Las cámaras se alejaron y Carter apretó la mandíbula al ver a quién seguía al presidente hasta el podio. Miembros de todos los comités de energía y otros vinculados con el medio ambiente, tanto del Congreso como del Senado, además de la mitad de su gabinete, estaban de pie con expresiones sombrías mientras el presidente mostraba su sonrisa perfecta. Carter buscó en los otros cuatro televisores de la pared y miró hacia el de la izquierda. Las cámaras de la Fox News estaban haciendo un barrido de los presentes, y la imagen de aquellos rostros le provocó a Carter un nudo en el estómago. Su furia estaba teñida de temor. La audiencia, sentada, estaba compuesta de una mezcla equilibrada de activistas e intrigantes, entremezclados con sicofantes e iconos de las minorías sin poder para asegurar que fuera lo que fuera a suceder recibiera abundante atención en los medios.

La multitud aplaudió, aunque con escaso entusiasmo pero, al menos, con educación, y el presidente esperó a que terminaran de darle la bienvenida.

«Esto no puede ser bueno».

—¿Qué es esto? —exigió saber Carter.

—Papá, te juro que no lo sé. Nadie lo sabe. —Sonaba casi frenética.

Dejó escapar un sonoro suspiro.

—Por todos los santos, Meggy. Alguien tiene que saber algo. En esa ciudad nadie es capaz de guardar un secreto.

—Papá, te juro que no lo sé. He llamado a todas partes. Si alguien sabe algo, no nos dijo nada. Yo…

—Espera.

Los aplausos se habían detenido y el presidente echó un vistazo a sus notas, y luego a las cámaras.

Carter observó los otros monitores. Todos los canales habían pasado a la misma imagen, con el logo de «últimas noticias» en la pantalla.

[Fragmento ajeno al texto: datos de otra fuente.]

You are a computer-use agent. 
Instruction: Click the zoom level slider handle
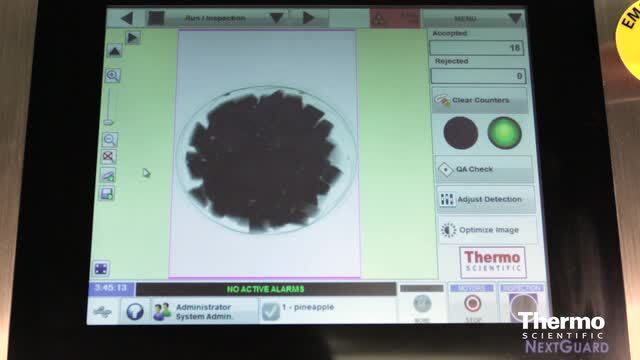(x=108, y=122)
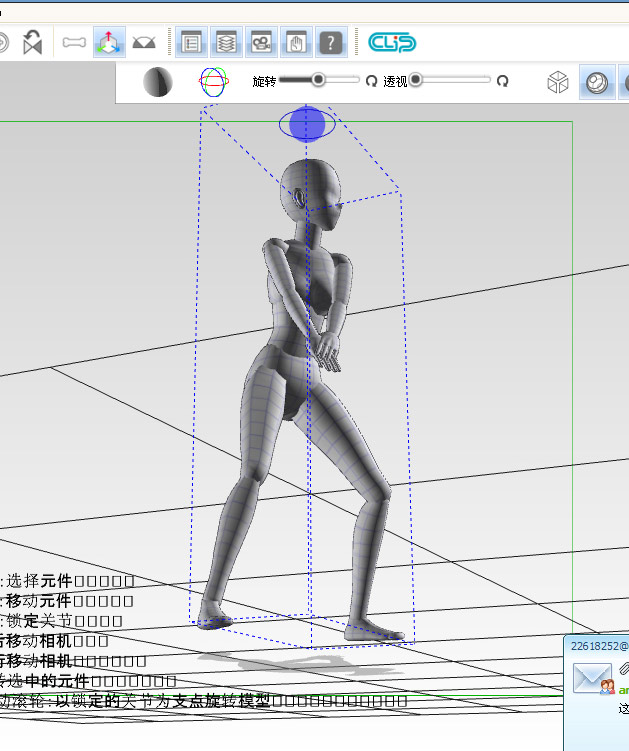Select the bone joint tool icon

pos(74,42)
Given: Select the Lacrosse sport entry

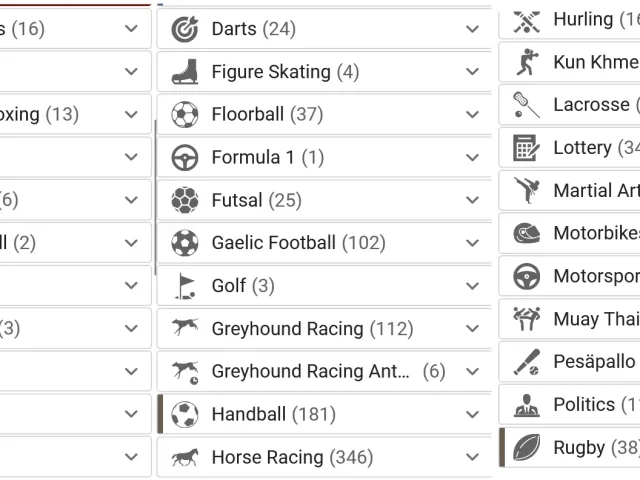Looking at the screenshot, I should 570,104.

—Mis queridos compatriotas, hace poco más de doscientos años, un pequeño grupo de patriotas valientes y con visión de futuro —granjeros, abogados, comerciantes— declararon su independencia de un régimen extranjero. Ese régimen, que nos había servido bien, inicialmente, había comenzado, poco a poco, a limitar nuestras libertades, socavar nuestra autodeterminación y estrangular nuestra fuerza económica emergente. La situación a la que los patriotas se enfrentaban había nacido a miles de kilómetros de nuestras costas y era el resultado de la codicia y el miedo. —El presidente hizo una pausa y miró a la audiencia que tenía ante él y a las cámaras—. Pero los patriotas no carecían de culpa. Hasta cierto punto, esos primeros ciudadanos permitieron, e incluso alentaron el desarrollo de la situación. Es decir, hasta que los padres de la patria se dieron cuenta de que los viejos métodos ya no eran los mejores, y decidieron que era hora de cambiar.

Carter se reclinó en su asiento, con todos sus sentidos en alerta máxima, olvidando el teléfono que sostenía en su mano.

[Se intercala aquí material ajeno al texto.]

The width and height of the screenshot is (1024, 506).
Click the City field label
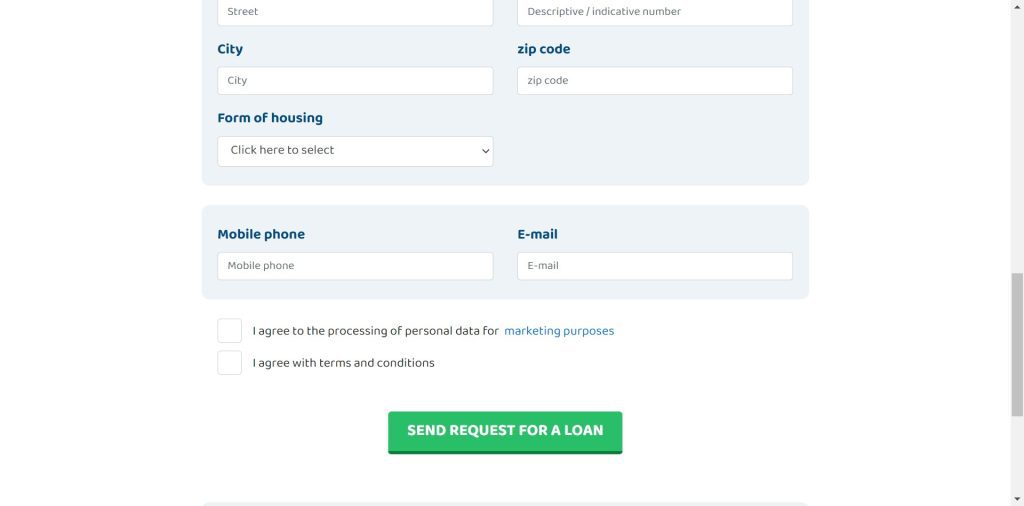tap(230, 49)
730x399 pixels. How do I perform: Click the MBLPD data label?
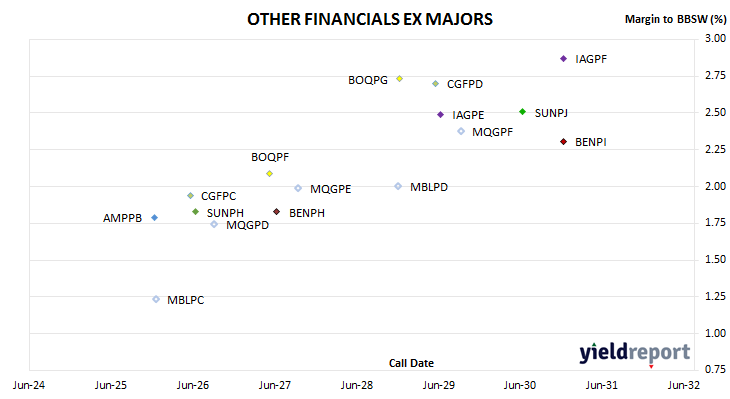pos(429,187)
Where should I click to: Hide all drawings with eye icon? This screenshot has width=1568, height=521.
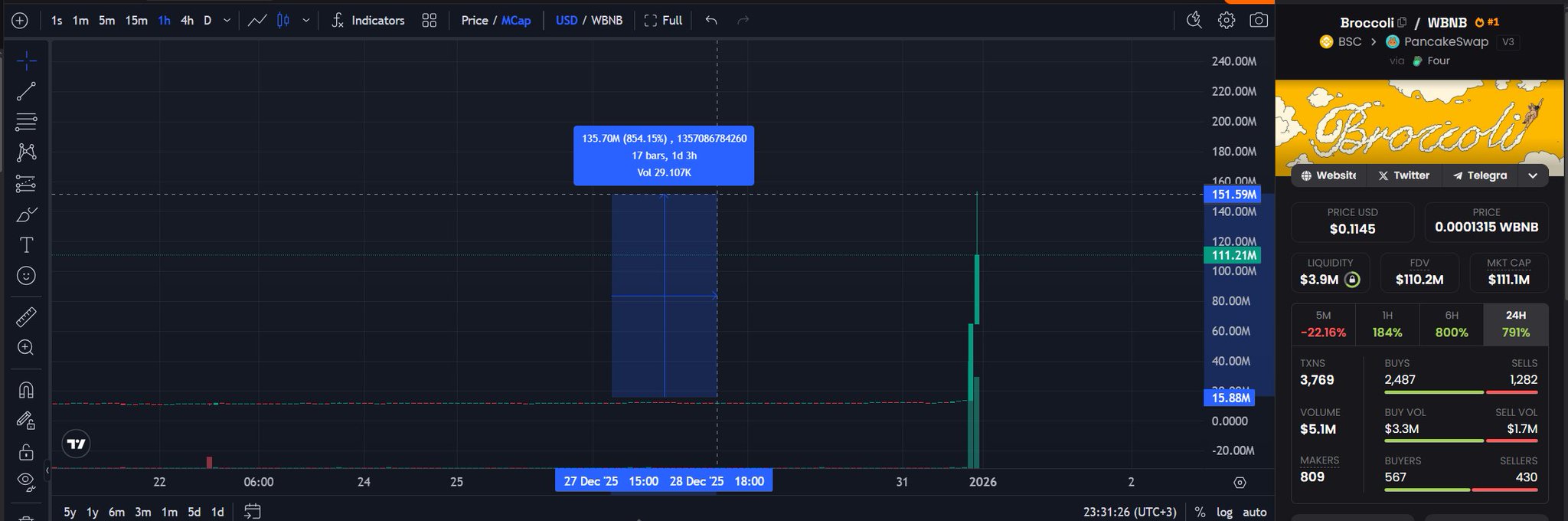tap(26, 481)
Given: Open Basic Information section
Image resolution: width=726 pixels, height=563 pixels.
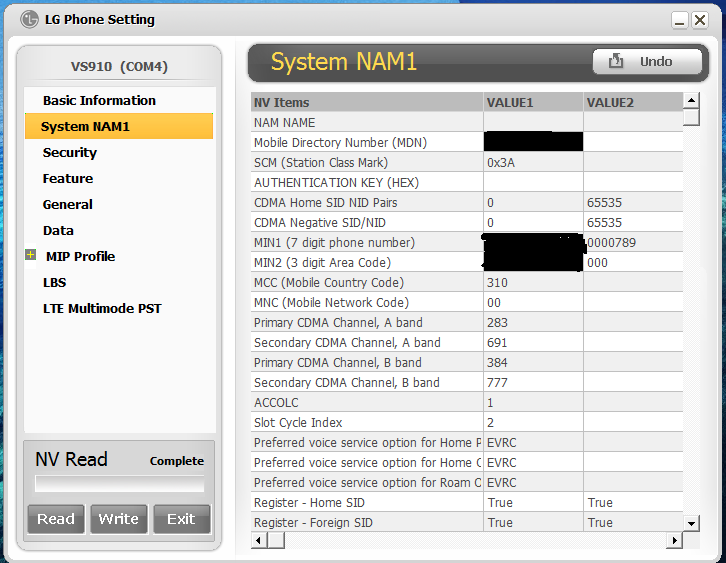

—Hace una semana —continuó el presidente, alzando la voz, con su bien cultivado acento de Nueva Inglaterra ahora resonando con justa indignación—, esta gran nación celebró el aniversario de la valiente e histórica decisión de rechazar la tiranía de un poder ajeno a su tierra y opuesto a los ideales de la nueva nación. Esos fuertes y valientes hombres de altos principios morales y capacidad intelectual redactaron una declaración de intenciones para enfrentarse a su opresor, para luchar contra aquel poder extranjero por un nuevo modo de vida, nacido de lo divino dentro de cada uno y de la naturaleza que los rodeaba. Con palabras que aún hoy continúan agitando los corazones y las almas y avivando la imaginación de hombres y mujeres de todo el mundo, su declaración de independencia de un poder extranjero en aquel histórico día a principios de julio de 1776 cambió el mundo. Sus palabras, sus acciones, nos introdujeron en una nueva realidad, una nueva filosofía, un nuevo método de búsqueda para lograr una calidad de vida y de libertad que nunca había sido ejercida por ninguna civilización en la historia de la humanidad.